Scrivere la Storia della musica è impresa terribilmente difficile, assai più che confezionare una Storia dell’arte o della letteratura. Il motivo è semplice. L’arte visiva – pittura, scultura, architettura – si vede, si guarda: con gli occhi indugiamo per tutto il tempo desiderato su un dipinto, una statua, un palazzo, ne mettiamo a fuoco via via disegno, colore, particolari. Possiamo così descrivere oggetti, figure e paesaggi, siano essi rappresentati nel dettaglio in una miniatura fiamminga del Quattrocento o dissestati e squinternati in un quadro di Picasso. Per la letteratura si fa riferimento a un testo scritto, poesia o prosa che sia: si leggono le parole, le si commenta, si coglie man mano il messaggio profondo che esse trasmettono.
La musica invece scorre via, sparisce, non rimanda a una realtà esterna, occorre coglierne la forma mentre essa diviene. E poi, cosa ancor più difficile, per spiegarla vanno tradotti i suoni in parole: va raccontato il discorso musicale mediante immagini verbali. Non è uno scherzo. D’altra parte, se vogliamo che il pubblico, a cominciare dai giovani nelle scuole, si accosti alla musica d’arte – quella che per comodità chiamiamo ‘classica’ –, dobbiamo fornire manuali, libri di testo che consentano di addentrarsi in quest’arte meravigliosa e sfuggente.

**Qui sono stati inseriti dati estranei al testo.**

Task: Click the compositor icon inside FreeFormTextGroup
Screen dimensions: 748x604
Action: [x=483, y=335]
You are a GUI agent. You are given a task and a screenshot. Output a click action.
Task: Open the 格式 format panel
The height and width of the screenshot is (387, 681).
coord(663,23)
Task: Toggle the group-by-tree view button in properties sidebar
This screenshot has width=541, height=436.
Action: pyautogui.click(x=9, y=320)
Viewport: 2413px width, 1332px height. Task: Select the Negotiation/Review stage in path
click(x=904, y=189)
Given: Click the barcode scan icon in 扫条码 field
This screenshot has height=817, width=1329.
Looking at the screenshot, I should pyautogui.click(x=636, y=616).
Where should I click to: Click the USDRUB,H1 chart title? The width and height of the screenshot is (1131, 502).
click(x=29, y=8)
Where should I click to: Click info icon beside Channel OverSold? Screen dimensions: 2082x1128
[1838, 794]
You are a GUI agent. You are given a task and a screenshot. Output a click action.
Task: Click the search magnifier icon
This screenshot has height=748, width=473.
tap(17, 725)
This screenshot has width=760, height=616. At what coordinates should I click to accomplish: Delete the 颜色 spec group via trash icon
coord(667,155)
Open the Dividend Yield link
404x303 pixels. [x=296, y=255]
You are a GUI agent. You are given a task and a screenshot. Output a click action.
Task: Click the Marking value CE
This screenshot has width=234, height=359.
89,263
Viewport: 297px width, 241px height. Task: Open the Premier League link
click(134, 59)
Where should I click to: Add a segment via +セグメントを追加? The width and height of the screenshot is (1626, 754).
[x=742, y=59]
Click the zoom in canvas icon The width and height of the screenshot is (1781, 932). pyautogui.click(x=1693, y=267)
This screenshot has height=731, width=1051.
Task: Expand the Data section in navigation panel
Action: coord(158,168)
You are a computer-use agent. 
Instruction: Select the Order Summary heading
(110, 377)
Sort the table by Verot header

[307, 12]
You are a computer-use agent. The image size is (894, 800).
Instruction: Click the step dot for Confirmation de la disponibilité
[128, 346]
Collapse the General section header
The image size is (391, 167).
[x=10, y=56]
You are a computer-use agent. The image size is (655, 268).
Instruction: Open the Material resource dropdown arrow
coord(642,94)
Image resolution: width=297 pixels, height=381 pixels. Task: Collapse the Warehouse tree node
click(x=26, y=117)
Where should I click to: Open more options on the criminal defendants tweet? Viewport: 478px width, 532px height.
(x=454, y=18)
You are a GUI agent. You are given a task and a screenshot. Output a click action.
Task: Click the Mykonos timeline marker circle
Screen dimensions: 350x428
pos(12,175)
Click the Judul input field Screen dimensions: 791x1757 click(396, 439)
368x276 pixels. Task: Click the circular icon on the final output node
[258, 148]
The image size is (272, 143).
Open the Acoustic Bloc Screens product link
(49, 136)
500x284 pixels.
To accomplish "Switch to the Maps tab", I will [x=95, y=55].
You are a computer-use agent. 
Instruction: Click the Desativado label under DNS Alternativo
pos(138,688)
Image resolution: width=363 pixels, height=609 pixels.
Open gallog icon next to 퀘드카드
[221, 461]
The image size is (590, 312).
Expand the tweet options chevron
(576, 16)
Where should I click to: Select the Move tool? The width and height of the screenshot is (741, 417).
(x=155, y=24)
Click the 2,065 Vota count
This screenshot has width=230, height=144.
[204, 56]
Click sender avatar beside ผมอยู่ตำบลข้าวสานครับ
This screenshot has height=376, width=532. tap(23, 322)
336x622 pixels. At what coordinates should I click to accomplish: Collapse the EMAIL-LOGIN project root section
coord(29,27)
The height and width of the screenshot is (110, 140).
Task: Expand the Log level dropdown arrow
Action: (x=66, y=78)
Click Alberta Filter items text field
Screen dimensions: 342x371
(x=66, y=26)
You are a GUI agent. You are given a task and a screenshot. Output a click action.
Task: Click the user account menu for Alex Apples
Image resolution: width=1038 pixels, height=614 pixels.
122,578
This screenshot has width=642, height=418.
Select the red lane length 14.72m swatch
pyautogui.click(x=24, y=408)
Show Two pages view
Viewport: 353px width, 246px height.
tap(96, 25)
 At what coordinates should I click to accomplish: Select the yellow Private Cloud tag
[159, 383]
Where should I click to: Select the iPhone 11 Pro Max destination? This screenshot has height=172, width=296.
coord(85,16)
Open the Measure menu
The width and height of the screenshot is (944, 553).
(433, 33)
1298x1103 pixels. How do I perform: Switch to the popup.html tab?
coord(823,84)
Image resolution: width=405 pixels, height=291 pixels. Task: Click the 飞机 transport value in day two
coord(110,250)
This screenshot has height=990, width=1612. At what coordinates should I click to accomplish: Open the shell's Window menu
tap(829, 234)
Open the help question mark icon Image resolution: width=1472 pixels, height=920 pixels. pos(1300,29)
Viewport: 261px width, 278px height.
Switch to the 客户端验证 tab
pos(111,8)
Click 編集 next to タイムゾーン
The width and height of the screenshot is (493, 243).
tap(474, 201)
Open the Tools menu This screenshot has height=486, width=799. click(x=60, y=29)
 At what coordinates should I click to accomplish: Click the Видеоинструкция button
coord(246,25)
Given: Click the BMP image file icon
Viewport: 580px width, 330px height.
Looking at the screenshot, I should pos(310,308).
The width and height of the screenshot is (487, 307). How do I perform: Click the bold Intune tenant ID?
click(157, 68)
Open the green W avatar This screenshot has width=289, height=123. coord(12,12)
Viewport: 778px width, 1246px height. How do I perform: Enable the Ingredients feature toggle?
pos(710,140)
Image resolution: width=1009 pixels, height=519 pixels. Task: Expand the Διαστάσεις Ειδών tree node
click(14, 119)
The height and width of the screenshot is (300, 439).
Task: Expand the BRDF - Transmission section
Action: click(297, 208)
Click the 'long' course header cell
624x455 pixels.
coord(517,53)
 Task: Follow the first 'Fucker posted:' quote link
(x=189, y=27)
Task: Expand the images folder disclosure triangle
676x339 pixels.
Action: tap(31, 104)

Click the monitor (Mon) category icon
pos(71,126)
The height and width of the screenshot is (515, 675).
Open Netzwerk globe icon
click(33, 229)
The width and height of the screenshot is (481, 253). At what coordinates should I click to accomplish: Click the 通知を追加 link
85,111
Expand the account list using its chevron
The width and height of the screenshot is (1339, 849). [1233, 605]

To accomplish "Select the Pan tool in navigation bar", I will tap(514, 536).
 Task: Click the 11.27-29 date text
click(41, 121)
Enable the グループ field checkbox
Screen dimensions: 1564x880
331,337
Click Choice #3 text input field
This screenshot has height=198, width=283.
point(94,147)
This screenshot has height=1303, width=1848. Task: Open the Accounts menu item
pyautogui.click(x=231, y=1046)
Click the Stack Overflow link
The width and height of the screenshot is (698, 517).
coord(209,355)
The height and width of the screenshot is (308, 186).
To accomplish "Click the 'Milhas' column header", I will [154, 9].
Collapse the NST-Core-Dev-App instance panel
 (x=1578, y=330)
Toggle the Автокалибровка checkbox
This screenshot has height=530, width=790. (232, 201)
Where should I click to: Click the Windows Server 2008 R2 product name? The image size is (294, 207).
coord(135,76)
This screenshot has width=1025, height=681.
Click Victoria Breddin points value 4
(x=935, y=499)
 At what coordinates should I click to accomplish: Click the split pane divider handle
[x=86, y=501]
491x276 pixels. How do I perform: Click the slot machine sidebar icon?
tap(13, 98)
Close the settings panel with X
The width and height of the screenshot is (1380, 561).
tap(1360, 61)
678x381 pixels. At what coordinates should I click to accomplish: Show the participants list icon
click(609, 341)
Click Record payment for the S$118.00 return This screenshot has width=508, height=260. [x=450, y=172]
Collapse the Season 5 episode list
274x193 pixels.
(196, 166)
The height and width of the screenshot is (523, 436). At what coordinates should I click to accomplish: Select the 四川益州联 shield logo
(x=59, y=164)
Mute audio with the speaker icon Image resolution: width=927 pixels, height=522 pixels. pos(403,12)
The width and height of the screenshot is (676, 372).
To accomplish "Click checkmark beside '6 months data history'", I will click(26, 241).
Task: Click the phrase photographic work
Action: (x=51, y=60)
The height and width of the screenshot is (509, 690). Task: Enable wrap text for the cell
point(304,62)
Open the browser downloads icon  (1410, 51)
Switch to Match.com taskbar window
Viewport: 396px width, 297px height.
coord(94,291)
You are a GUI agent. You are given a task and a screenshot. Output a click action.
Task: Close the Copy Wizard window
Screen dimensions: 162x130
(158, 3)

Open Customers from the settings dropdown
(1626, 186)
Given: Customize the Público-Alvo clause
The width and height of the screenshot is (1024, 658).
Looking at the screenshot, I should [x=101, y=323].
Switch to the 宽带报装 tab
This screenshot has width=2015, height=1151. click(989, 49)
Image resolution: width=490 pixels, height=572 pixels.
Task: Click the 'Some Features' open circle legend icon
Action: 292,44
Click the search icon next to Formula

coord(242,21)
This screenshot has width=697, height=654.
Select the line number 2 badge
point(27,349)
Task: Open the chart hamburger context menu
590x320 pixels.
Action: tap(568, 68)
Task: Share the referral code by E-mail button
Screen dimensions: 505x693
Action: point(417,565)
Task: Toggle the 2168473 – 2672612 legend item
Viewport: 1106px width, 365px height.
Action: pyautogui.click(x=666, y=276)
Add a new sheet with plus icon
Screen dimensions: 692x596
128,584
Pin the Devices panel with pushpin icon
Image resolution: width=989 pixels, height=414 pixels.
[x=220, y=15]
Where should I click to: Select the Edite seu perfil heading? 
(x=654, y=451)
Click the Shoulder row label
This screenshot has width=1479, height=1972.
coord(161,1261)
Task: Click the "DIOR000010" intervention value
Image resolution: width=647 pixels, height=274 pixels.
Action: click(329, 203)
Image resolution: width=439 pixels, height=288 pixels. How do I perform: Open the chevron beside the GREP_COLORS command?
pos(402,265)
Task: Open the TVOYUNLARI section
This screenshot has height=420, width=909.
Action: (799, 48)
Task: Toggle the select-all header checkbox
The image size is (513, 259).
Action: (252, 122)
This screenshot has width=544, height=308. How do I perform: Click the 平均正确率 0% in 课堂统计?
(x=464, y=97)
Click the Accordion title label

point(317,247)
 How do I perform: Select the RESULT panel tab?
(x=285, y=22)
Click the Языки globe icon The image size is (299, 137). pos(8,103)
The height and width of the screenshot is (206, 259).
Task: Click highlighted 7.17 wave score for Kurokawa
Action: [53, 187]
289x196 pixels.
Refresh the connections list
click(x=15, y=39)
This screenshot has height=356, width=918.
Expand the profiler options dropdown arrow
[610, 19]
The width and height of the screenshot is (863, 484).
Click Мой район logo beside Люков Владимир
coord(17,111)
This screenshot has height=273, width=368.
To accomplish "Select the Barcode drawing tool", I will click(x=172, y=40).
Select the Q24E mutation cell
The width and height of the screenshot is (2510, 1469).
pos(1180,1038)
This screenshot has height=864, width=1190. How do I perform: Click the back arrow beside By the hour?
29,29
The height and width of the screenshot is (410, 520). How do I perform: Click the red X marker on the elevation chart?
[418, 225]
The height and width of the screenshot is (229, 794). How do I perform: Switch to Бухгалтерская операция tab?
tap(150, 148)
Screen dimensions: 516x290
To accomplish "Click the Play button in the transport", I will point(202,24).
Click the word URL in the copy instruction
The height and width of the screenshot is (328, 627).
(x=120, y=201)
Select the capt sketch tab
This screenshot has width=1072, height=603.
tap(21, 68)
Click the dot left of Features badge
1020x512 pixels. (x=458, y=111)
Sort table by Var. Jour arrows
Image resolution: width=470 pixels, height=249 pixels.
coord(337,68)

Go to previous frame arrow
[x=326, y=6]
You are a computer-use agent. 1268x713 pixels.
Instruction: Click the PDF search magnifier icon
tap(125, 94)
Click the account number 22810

Molti docenti – dell’Università, dei Conservatori, delle Scuole – hanno avvertito tale esigenza e l’hanno affrontata. Non mancano perciò Storie della musica di varia ampiezza e concezione. In questo campo, giganteggia il contributo dato nei decenni da Elvidio Surian: istriano, esule a Chioggia, si è formato come musicologo a New York, dal 1973 ha lavorato nel Conservatorio di Pesaro come bibliotecario e soprattutto come insegnante di Storia della musica. Con i quattro tomi del suo Manuale di Storia della Musica, usciti a Milano da Rugginenti nel 1991-1995, e poi spesso ristampati con aggiornamenti (i più recenti dal 2018 al 2021), ha introdotto in Italia il quadro, saldo e razionale, della manualistica nordamericana, garantendo così l’accesso a un panorama ampio e ragionato alla difficile disciplina. I quattro volumi sono distinti per epoche: (1) Dalle origini alla musica vocale del Cinquecento; (2) Dalla musica strumentale del Cinquecento al “periodo classico”; (3) L’Ottocento: la musica strumentale e il teatro d’opera; (4) il Novecento. Quest’ultimo, 2021, si è arricchito di un capitolo di Fabrizio Basciano sulla storia della popular music e del jazz.
L’opera di Surian ha segnato una svolta importante per l’acquisizione dei contenuti musicologici nei Conservatori e nelle Università. Lo stile piano, gli esempi musicali mirati, la contestualizzazione chiara hanno consentito a molti giovani di impossessarsi dei fondamenti della disciplina, con risonanze efficaci anche sul piano della cultura generale.
Surian si è dedicato à côté anche alla riscoperta e valorizzazione della musica nelle Marche. Per festeggiare i suoi ottant’anni allievi e ammiratori gli hanno dedicato una monumentale miscellanea nella serie dei “Quaderni musicali marchigiani” (Milano, Rigginenti, 2022). Curata da Graziano Ballerini, contiene una trentina di saggi storici eruditi. Cito solo due contributi. Laura Surian, in una nota biografica e bibliografica, dà la misura dell’impegno musicologico a tutto campo di suo padre. Ausilia Magaudda discute l’organizzazione del Manuale, ne analizza punto per punto i lati più efficaci e quelli meno incisivi. Il che è un bel modo di prendere sul serio la disciplina e lo studioso che si festeggia.